* _WORK TO COMPLETE_
Please repeat exactly the line containing "Zavod turu (33, 16)" and each line after it in the records below, through the last.

SOURCE INFORMATION below:

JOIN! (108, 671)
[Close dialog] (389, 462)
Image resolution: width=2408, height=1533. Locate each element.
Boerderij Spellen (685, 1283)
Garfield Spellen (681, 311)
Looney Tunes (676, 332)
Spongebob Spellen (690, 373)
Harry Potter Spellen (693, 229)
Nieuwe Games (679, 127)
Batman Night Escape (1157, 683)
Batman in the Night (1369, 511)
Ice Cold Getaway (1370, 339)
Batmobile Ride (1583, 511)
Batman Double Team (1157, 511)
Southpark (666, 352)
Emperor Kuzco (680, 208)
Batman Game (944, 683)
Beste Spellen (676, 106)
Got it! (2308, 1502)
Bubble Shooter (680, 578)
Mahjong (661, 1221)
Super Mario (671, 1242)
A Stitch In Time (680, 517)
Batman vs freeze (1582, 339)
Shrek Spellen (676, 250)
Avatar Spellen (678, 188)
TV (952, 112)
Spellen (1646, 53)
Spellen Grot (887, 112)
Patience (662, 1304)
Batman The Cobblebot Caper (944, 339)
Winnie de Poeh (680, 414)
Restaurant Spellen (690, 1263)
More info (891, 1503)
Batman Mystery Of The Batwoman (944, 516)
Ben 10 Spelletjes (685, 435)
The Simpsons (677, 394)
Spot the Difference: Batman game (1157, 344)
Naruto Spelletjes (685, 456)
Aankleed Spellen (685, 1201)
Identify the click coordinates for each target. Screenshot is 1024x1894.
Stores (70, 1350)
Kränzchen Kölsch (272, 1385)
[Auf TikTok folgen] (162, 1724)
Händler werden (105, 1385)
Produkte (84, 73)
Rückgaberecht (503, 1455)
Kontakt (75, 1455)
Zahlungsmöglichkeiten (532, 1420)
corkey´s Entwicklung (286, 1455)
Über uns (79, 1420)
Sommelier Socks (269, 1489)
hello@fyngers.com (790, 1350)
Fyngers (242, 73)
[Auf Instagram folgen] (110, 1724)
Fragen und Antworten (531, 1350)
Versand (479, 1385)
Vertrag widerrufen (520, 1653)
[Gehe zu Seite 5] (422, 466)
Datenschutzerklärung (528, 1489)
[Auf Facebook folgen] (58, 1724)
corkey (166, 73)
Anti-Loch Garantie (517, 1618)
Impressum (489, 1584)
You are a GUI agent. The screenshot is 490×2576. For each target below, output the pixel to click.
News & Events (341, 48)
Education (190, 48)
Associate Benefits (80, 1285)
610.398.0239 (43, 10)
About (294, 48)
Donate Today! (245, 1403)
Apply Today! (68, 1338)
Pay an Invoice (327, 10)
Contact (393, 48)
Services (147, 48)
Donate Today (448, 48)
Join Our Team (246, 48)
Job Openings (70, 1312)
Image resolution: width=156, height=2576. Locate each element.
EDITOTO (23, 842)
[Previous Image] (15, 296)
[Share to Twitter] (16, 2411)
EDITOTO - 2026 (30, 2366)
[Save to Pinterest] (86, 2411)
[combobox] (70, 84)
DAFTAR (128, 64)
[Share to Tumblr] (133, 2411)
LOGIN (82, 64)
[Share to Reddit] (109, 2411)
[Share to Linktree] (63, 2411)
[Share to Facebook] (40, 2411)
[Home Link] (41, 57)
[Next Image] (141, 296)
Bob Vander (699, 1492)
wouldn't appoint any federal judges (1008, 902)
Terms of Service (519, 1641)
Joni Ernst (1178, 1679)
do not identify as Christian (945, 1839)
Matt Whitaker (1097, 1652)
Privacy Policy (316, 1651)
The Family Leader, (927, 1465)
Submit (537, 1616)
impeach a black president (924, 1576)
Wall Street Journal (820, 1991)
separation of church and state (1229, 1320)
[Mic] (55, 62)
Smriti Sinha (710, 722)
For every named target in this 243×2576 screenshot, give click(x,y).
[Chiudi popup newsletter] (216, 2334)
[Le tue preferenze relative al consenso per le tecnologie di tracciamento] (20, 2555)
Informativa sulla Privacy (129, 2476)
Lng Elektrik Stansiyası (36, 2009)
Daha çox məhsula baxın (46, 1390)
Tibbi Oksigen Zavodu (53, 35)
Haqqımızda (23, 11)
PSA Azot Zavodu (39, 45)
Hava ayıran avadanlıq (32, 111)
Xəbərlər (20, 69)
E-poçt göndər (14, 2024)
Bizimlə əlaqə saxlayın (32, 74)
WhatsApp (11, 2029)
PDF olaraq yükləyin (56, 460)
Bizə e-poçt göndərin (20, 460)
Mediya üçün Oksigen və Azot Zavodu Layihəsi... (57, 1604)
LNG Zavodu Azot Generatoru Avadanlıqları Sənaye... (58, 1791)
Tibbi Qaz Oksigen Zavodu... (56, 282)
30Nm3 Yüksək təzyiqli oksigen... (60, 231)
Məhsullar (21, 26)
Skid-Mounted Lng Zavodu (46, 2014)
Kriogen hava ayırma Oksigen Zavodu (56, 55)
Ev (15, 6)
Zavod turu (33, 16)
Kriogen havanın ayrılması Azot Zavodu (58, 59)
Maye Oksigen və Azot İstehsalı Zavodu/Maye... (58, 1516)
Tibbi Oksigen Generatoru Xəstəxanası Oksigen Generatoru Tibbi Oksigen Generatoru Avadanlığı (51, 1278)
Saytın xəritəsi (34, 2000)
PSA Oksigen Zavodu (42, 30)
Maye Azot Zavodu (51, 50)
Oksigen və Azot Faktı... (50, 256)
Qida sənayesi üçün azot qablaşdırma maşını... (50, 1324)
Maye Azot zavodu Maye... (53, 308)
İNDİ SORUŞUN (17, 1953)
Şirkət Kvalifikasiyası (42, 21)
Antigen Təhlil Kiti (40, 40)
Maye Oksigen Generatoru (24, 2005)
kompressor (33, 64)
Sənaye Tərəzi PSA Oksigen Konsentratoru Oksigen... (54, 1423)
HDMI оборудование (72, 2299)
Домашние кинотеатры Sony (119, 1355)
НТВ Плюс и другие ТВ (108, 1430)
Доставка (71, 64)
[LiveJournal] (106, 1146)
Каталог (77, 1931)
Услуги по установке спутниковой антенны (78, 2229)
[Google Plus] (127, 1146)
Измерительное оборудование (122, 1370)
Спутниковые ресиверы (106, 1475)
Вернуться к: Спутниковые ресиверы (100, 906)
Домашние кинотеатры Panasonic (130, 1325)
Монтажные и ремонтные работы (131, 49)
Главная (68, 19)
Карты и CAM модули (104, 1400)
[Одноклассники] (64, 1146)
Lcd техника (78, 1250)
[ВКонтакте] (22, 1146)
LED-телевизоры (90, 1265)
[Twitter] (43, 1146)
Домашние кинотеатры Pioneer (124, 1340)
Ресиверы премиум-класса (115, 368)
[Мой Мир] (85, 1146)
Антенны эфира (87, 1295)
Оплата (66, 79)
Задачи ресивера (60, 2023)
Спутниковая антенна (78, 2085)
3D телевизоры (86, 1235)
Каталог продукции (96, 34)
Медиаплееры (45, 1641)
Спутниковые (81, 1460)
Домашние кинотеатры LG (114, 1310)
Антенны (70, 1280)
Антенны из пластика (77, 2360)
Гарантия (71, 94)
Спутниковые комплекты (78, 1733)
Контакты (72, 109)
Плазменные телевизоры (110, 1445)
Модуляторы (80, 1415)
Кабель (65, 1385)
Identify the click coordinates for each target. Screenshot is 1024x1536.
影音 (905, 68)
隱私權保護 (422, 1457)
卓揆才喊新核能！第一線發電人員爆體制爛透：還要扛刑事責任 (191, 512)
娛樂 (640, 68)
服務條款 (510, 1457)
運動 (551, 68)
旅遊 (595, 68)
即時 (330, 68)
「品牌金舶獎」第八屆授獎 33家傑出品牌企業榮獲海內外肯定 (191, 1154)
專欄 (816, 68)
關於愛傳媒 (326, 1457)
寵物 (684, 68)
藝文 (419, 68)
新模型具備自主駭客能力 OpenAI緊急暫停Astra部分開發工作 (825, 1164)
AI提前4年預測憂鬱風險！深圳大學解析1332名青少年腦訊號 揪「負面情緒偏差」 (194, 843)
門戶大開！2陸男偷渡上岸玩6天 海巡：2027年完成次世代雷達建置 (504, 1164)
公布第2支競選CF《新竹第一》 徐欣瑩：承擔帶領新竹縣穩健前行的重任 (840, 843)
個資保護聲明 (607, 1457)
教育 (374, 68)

End of SOURCE INFORMATION.

* _RESULT OF THIS TASK_
Zavod turu (33, 16)
Kriogen havanın ayrılması Azot Zavodu (58, 59)
Maye Oksigen və Azot İstehsalı Zavodu/Maye... (58, 1516)
Tibbi Oksigen Generatoru Xəstəxanası Oksigen Generatoru Tibbi Oksigen Generatoru Avadanlığı (51, 1278)
Saytın xəritəsi (34, 2000)
PSA Oksigen Zavodu (42, 30)
Maye Azot Zavodu (51, 50)
Oksigen və Azot Faktı... (50, 256)
Qida sənayesi üçün azot qablaşdırma maşını... (50, 1324)
Maye Azot zavodu Maye... (53, 308)
İNDİ SORUŞUN (17, 1953)
Şirkət Kvalifikasiyası (42, 21)
Antigen Təhlil Kiti (40, 40)
Maye Oksigen Generatoru (24, 2005)
kompressor (33, 64)
Sənaye Tərəzi PSA Oksigen Konsentratoru Oksigen... (54, 1423)
HDMI оборудование (72, 2299)
Домашние кинотеатры Sony (119, 1355)
НТВ Плюс и другие ТВ (108, 1430)
Доставка (71, 64)
[LiveJournal] (106, 1146)
Каталог (77, 1931)
Услуги по установке спутниковой антенны (78, 2229)
[Google Plus] (127, 1146)
Измерительное оборудование (122, 1370)
Спутниковые ресиверы (106, 1475)
Вернуться к: Спутниковые ресиверы (100, 906)
Домашние кинотеатры Panasonic (130, 1325)
Монтажные и ремонтные работы (131, 49)
Главная (68, 19)
Карты и CAM модули (104, 1400)
[Одноклассники] (64, 1146)
Lcd техника (78, 1250)
[ВКонтакте] (22, 1146)
LED-телевизоры (90, 1265)
[Twitter] (43, 1146)
Домашние кинотеатры Pioneer (124, 1340)
Ресиверы премиум-класса (115, 368)
[Мой Мир] (85, 1146)
Антенны эфира (87, 1295)
Оплата (66, 79)
Задачи ресивера (60, 2023)
Спутниковая антенна (78, 2085)
3D телевизоры (86, 1235)
Каталог продукции (96, 34)
Медиаплееры (45, 1641)
Спутниковые (81, 1460)
Домашние кинотеатры LG (114, 1310)
Антенны (70, 1280)
Антенны из пластика (77, 2360)
Гарантия (71, 94)
Спутниковые комплекты (78, 1733)
Контакты (72, 109)
Плазменные телевизоры (110, 1445)
Модуляторы (80, 1415)
Кабель (65, 1385)
Identify the click coordinates for each target. Screenshot is 1024x1536.
影音 (905, 68)
隱私權保護 (422, 1457)
卓揆才喊新核能！第一線發電人員爆體制爛透：還要扛刑事責任 (191, 512)
娛樂 (640, 68)
服務條款 (510, 1457)
運動 (551, 68)
旅遊 (595, 68)
即時 (330, 68)
「品牌金舶獎」第八屆授獎 33家傑出品牌企業榮獲海內外肯定 (191, 1154)
專欄 (816, 68)
關於愛傳媒 (326, 1457)
寵物 (684, 68)
藝文 (419, 68)
新模型具備自主駭客能力 OpenAI緊急暫停Astra部分開發工作 (825, 1164)
AI提前4年預測憂鬱風險！深圳大學解析1332名青少年腦訊號 揪「負面情緒偏差」 (194, 843)
門戶大開！2陸男偷渡上岸玩6天 海巡：2027年完成次世代雷達建置 (504, 1164)
公布第2支競選CF《新竹第一》 徐欣瑩：承擔帶領新竹縣穩健前行的重任 (840, 843)
個資保護聲明 (607, 1457)
教育 (374, 68)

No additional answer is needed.